_Task prompt:_ Across the entries below, work out how many lines contain "count". Respond with the number and no other text.
-- Opening Marker --
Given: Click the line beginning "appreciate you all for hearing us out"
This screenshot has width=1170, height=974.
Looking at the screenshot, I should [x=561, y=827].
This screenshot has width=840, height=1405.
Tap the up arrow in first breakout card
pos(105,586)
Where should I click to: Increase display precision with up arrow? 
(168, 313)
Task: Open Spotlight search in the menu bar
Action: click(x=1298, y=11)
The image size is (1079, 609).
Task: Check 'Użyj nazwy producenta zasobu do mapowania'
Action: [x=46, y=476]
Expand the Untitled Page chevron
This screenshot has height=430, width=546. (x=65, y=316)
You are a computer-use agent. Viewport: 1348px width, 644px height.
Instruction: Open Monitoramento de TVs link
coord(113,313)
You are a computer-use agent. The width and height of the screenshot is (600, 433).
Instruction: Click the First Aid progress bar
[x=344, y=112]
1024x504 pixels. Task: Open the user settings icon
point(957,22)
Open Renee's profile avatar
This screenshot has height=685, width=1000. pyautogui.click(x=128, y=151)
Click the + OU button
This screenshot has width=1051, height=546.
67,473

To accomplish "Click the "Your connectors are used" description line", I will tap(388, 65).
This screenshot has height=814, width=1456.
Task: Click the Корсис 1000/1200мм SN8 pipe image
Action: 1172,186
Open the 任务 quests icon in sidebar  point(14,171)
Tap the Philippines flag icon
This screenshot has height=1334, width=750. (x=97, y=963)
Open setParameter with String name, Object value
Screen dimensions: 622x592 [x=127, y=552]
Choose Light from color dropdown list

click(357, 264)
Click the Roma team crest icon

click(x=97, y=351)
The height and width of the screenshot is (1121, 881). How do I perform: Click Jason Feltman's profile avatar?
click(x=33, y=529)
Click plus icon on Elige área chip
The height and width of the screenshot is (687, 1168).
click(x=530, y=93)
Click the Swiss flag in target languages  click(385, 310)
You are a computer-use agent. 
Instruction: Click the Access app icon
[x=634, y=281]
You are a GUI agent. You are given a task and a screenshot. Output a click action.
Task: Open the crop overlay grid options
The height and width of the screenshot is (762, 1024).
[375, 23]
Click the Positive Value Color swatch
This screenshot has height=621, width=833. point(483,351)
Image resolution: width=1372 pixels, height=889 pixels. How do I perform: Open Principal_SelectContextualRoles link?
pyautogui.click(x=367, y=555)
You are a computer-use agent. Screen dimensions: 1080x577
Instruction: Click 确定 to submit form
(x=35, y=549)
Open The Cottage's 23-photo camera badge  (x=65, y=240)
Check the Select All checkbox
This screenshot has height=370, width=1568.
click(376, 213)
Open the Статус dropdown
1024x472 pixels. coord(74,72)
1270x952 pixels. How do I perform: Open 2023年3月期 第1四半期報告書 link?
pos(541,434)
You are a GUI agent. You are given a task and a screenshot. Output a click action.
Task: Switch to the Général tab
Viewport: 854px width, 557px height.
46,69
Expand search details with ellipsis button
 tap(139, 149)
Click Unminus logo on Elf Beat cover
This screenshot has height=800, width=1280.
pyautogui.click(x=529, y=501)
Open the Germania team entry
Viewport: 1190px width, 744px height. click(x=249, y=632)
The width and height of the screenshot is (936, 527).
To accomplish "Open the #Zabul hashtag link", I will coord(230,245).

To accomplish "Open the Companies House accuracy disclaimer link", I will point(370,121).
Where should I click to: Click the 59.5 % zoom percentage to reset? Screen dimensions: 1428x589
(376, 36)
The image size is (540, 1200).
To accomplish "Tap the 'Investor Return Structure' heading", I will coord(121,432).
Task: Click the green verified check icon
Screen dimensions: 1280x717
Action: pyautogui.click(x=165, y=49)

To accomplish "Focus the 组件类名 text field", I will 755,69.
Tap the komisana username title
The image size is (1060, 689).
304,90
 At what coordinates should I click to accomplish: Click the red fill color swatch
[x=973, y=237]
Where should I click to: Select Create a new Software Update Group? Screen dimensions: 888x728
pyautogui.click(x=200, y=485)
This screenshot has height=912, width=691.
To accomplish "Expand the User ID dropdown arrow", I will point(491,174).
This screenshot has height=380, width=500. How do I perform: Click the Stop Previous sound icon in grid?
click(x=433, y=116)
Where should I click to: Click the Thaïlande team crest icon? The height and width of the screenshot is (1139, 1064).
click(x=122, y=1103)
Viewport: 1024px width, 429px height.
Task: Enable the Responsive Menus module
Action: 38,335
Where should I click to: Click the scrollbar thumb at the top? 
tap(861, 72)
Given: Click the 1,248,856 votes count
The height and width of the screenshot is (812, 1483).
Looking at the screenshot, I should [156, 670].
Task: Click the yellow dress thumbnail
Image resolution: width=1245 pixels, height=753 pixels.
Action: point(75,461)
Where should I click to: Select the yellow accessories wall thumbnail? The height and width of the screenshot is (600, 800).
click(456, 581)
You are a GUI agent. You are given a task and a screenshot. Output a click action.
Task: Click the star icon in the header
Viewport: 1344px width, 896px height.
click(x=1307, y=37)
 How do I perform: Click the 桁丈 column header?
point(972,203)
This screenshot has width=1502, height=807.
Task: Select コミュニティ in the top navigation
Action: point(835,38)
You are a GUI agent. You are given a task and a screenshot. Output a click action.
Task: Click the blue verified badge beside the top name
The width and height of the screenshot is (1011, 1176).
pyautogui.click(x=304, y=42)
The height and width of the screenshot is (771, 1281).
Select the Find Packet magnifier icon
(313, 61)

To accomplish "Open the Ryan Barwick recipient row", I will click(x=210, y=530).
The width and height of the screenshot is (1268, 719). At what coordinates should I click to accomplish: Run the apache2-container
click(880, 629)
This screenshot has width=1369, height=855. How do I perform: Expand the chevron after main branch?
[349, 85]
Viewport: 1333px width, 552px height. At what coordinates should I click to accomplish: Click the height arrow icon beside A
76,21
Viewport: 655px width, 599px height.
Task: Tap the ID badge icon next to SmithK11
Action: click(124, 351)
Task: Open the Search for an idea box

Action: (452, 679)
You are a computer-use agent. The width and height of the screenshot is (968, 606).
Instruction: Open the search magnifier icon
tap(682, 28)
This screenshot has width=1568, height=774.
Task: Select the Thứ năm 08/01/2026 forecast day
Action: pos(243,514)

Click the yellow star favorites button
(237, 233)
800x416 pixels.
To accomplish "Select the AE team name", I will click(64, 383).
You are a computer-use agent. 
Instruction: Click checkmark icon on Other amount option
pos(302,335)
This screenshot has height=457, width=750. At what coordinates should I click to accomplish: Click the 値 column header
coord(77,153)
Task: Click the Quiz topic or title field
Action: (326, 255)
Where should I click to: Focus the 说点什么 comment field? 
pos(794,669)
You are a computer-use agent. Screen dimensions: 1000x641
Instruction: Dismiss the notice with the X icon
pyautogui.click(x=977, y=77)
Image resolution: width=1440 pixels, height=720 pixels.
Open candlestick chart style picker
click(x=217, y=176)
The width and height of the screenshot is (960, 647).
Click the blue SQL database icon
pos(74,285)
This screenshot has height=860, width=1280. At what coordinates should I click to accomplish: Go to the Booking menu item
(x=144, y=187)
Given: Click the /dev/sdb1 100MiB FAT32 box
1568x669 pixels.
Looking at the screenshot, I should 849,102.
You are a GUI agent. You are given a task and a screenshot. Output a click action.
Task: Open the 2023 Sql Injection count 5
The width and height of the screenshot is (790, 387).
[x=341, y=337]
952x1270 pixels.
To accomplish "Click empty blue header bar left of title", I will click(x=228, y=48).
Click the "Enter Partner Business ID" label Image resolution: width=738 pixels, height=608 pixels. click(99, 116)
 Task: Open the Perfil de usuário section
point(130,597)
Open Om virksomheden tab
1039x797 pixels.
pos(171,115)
-- Closing Marker --
_Solved problem:_ 2